[課題文]
-*-
Sun Java System Messaging Server 6 2004Q2 配備計画ガイド |
第 5 章
メッセージングトポロジの設計アーキテクチャ設計により、ハードウェアリソースとソフトウェアリソースに Messaging Server コンポーネントをどのように配置するかが決定されます。そして、これが配備環境設計の要件決定の基礎となります。
この章では、メッセージングトポロジの設計方法について説明します。メッセージングトポロジは、ネットワーク化されたメッセージングシステムの物理的および論理的なレイアウトを示すものです。とくに、トポロジは、ネットワーク上でデバイスがどのように配置され、互いにどのようにやり取りするかを示します。さらに、ネットワークを経由してデータを配信する方法も示します。トポロジは、データフローを規定するネットワークプロトコルに結びつけられています。
この章には、以下の節があります。
地理的ニーズの理解メッセージングトポロジ設計の最初のステップは、地理的ニーズを確認することです。特に、組織内のそれぞれの場所に必要なメッセージングサービスを決定する必要があります。
トポロジ設計戦略の決定トポロジを開発する前に、企業内のどこにメッセージングサービスを配置するかを決定する必要があります。目標により、組織に適用可能なトポロジには以下の 4 つがあります。
集中トポロジ
集中トポロジでは、ほとんどまたはすべてのシステムコンポーネントとメッセージングプロセスを 1 つのサイトに配置します。リモートサイトのクライアントは、Wide Area Network (WAN) により中央メッセージングサーバーと通信を行います。図 5-1 は集中トポロジを示します。
図 5-1 集中トポロジ
以下のような場合に、集中トポロジの導入を検討します。
集中トポロジの導入にはいくつかのメリットがあります。一般に、集中トポロジでは、ハードウェアとサポートのコストが低くなります。集中トポロジでは、単純なメッセージングアーキテクチャと少数の複製契約によるディレクトリ複製構造のため、管理が容易です。単純なアーキテクチャと地理的に離れたサイト間でインストールを調整する必要がないため、集中トポロジでは迅速な配備が可能です。
-*-
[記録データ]
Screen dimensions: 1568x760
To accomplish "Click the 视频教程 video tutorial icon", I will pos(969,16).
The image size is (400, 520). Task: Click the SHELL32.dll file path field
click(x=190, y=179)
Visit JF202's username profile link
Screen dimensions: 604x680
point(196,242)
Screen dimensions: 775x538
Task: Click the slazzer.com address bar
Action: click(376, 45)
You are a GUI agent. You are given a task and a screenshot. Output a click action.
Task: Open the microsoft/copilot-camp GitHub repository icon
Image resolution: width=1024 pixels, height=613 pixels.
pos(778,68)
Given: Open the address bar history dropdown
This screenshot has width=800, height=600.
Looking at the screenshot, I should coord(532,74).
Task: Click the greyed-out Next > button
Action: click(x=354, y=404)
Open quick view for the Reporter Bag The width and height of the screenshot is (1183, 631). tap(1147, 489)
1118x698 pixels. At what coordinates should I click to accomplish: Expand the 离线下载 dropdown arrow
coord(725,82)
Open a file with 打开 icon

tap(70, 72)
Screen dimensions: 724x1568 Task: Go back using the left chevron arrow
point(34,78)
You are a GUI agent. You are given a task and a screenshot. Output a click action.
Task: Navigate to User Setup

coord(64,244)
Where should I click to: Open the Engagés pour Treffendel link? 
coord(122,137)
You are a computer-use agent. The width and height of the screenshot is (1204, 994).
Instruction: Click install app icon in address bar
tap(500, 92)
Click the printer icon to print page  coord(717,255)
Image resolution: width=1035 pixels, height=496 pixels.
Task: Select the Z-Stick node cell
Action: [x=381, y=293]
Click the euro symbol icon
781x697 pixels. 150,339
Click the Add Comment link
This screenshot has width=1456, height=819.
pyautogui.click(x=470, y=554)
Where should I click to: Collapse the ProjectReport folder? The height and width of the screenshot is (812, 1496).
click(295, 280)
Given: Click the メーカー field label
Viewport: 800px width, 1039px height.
-*-
[演習課題 1]
メッセージングトポロジ設計に関する文章について、次の問いに答えてください。
(a) メッセージングトポロジ設計の最初のステップは何ですか。
(b) 目標に応じて組織に適用可能なトポロジはいくつありますか。
(c) 集中トポロジでは、リモートサイトのクライアントは何を介して中央メッセージングサーバーと通信しますか。
[演習課題 2] メッセージングトポロジ設計に関する文章を、最後の文の後から書き継いでください。

[解答例 1]
(a) 地理的ニーズを確認することです。
(b) 4 つです。
(c) Wide Area Network (WAN) を介して通信します。

[解答例 2]
ただし、集中トポロジの実施にはメリットと等しくデメリットもあります。集中化アプローチは WAN に大きく依存しています。ネットワークが正しく機能しなくなると、同じサイトのユーザーもリモートサイトのユーザーも、共に電子メールの送信ができなくなります。ネットワークの帯域幅とトラフィックにより、使用率がピークに達したときはサービスの処理が遅くなる場合があります。同じドメイン内にメッセージを送信するユーザーにとって、集中トポロジは非効率的となります。たとえば、図 5-1 に示されるように、東京サイトのあるユーザーが送信したメッセージは、同じ東京サイトの別のユーザーに配信される前にまず中央サイトに送られます。
分散トポロジ
分散トポロジでは、ほとんどまたはすべてのシステムコンポーネントとメッセージングプロセスを、通常はリモートサイトとなる複数のサイトに分散配置します。以下の図は分散トポロジを示します。
図 5-2 分散トポロジ
以下のような場合に、分散トポロジの導入を検討します。
分散トポロジの導入にはいくつかのメリットがあります。メッセージを WAN 経由で取得する必要がないため、地域サイトのユーザーはメッセージに迅速にアクセスできます。さらに、場所内で送信されるメッセージのトラフィックは、集中トポロジの場合よりも少なくなります。ただし、遠隔オフィスは WAN に依存します。したがって、大量のメッセージトラフィックが遠隔オフィスで生成される場合、WAN をアップグレードする必要が出てきます。
分散トポロジを導入することのデメリットは、多くの場所で多くのハードウェアを保守しなければならないため、一般にハードウェアとサポートのコストが高くなることです。分散トポロジは複雑なため、サポートのコストも高くなります。たとえば、分散トポロジにおけるフェイルオーバーは、集中トポロジの場合よりも難しくなります。さらに、複数のサーバーを複数のサイトに分散するため、Messaging Server の初期配備に時間がかかります。
ハイブリッドトポロジ
ハイブリッドトポロジでは、集中トポロジと分散トポロジを組み合わせて、組織のニーズを満たします。図 5-3 はハイブリッドトポロジを示します。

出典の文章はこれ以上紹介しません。